Copy the news article about the broken lift at Ashby Court word for word, starting at "The lift at" and ending at "or seeing friends.".

◆ Provided text

------------------------------------------------------------------------

March 3 2015 Latest news:
Tuesday, February 4, 2014
People living in a Norwich sheltered housing complex have been left “stranded” in their homes because owners have still not fixed a broken lift.
The lift at Ashby Court, near Queens Road, stopped working on December 6 and residents say they have heard nothing from management about when it will be back up and running.
Without it, many people are unable to carry out basic tasks such as laundry, shopping or seeing friends.
Cotman Housing Association, the company which owns Ashby Court, has put a series of stairlifts into the building and employed a member of staff for three hours a day to help residents carry washing and shopping.
But many are having trouble using the stairlifts – with one person even falling out – and residents argue that offering help for three hours a day was not solving the problem.
Sylvia Munford, 66, has lived on the third floor of the building for the last two years.
She suffers from MS and without the lift finds it too difficult to get downstairs – even with the staiflifts.
“I have to keep getting on and off them – there are six to get on from here to get to the ground floor. I am more or less stranded up here.”

------------------------------------------------------------------------

◆ Recorded data
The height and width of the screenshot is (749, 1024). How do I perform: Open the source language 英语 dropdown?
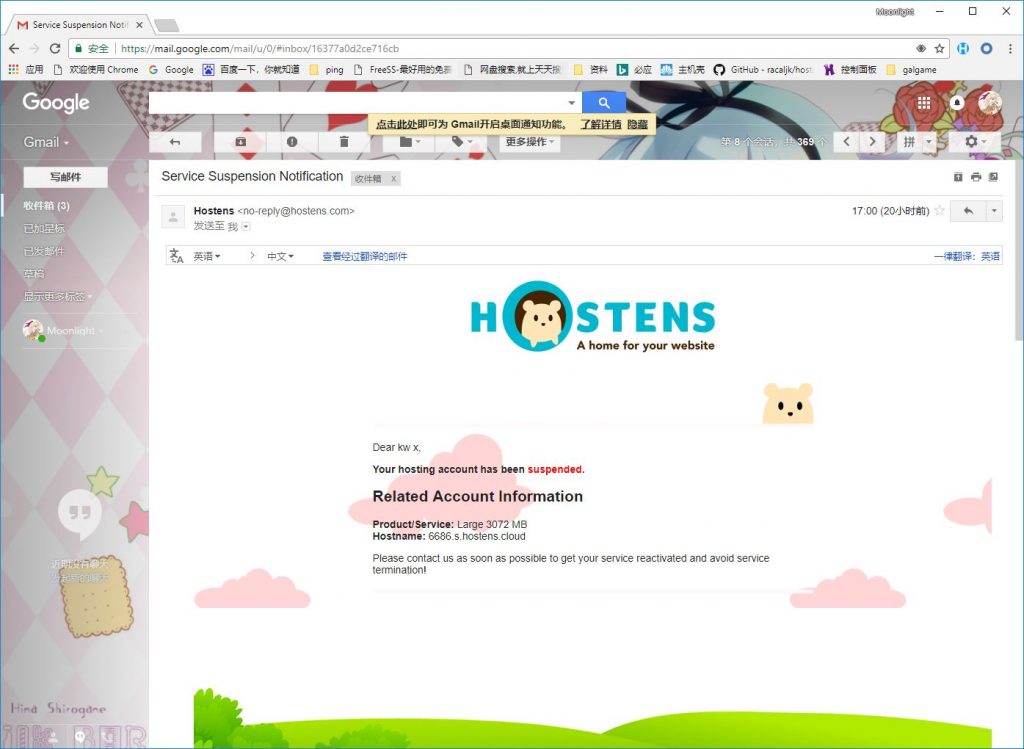[x=207, y=257]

------------------------------------------------------------------------

◆ Output of the task
The lift at Ashby Court, near Queens Road, stopped working on December 6 and residents say they have heard nothing from management about when it will be back up and running.
Without it, many people are unable to carry out basic tasks such as laundry, shopping or seeing friends.